Which lines should be repeated? Exactly the one containing "This screenshot has height=764, width=1043." and every line after it through the end of the entries below.

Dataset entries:
----------------
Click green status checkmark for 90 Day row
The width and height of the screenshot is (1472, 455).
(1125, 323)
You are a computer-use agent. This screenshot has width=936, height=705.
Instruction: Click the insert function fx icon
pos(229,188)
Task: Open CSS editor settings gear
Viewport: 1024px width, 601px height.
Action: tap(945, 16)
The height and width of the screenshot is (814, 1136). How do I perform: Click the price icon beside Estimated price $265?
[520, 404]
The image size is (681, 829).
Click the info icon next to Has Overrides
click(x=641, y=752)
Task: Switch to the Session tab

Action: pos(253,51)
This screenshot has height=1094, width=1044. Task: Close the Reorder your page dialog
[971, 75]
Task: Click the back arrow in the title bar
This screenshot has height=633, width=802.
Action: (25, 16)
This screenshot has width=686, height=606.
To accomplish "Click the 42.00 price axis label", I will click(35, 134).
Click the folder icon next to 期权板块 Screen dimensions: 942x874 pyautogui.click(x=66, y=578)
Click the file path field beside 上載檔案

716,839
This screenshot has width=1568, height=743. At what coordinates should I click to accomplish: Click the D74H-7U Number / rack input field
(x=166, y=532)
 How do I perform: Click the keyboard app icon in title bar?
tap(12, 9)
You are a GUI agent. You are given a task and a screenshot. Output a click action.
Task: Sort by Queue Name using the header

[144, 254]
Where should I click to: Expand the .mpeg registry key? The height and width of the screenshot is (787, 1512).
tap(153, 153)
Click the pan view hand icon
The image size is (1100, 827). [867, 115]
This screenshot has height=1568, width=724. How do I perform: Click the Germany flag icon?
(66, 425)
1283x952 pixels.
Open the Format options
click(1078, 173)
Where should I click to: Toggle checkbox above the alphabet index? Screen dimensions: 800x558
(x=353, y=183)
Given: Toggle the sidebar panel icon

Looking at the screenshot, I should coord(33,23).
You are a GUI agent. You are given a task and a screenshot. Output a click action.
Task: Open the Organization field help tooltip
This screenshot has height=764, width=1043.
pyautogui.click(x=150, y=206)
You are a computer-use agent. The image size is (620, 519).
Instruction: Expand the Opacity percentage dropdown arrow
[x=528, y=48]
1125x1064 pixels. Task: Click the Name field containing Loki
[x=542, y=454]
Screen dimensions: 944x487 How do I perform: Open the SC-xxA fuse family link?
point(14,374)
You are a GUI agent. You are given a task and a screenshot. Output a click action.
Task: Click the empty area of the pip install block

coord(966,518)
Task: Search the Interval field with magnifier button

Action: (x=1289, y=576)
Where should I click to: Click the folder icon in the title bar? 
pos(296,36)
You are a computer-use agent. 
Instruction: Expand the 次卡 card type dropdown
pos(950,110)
----------------
## TASK ANSWER
This screenshot has height=764, width=1043.
pyautogui.click(x=150, y=206)
You are a computer-use agent. The image size is (620, 519).
Instruction: Expand the Opacity percentage dropdown arrow
[x=528, y=48]
1125x1064 pixels. Task: Click the Name field containing Loki
[x=542, y=454]
Screen dimensions: 944x487 How do I perform: Open the SC-xxA fuse family link?
point(14,374)
You are a GUI agent. You are given a task and a screenshot. Output a click action.
Task: Click the empty area of the pip install block

coord(966,518)
Task: Search the Interval field with magnifier button

Action: (x=1289, y=576)
Where should I click to: Click the folder icon in the title bar? 
pos(296,36)
You are a computer-use agent. 
Instruction: Expand the 次卡 card type dropdown
pos(950,110)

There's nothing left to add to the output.